EP by Less Than Jake
- Released: February 16, 2012
- Recorded: 2011–2012
- Genre: Ska punk; punk rock; pop punk;
- Length: 15:20
- Language: English
- Label: Sleep It Off
- Producer: Roger Lima

Less Than Jake chronology
| Greetings from Less Than Jake (2011) | Seasons Greetings from Less Than Jake (2012) | Greetings & Salutations from Less Than Jake (2012) |

= Seasons Greetings from Less Than Jake =

Seasons Greetings from Less Than Jake is an EP by American ska-punk band Less Than Jake, released on February 16, 2012 on their own label, Sleep It Off Records. Released in conjunction with the band's twentieth anniversary, the EP is a follow-up to the band's previous release, Greetings from Less Than Jake (2011). In October 2012, the two EPs were combined to create the full-length album, Greetings and Salutations (2012).

==================================================

THE TASKS:
• 1. Answer these about the piece on the Seasons Greetings EP:
(a) Who produced the EP?
(b) On which label was it released?
(c) In what month and year were the two EPs combined into a full-length album?
• 2. Carry on the piece about the Less Than Jake EP Seasons Greetings from the point where it stops.
The material that comes next is from a separate source.

DATA EXTRACT:
==================================================

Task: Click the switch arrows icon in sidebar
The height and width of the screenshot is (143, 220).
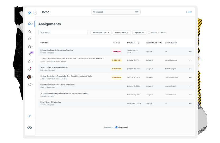Action: pyautogui.click(x=30, y=116)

==================================================

TASK-BY-TASK RESULTS:
• 1.
(a) Roger Lima
(b) Sleep It Off Records, the band's own label
(c) October 2012

• 2.
Despite the EP's artwork and title, the band has stated that it is not a festive-themed release, noting, "This is no Christmas record. This is five brand new songs, written and recorded in the winter of late 2011 and very early 2012. This is a companion to our summer EP, Greetings From Less Than Jake. Consider both groups of songs; the salt to the pepper, the peanut butter to the jelly, you get it right?"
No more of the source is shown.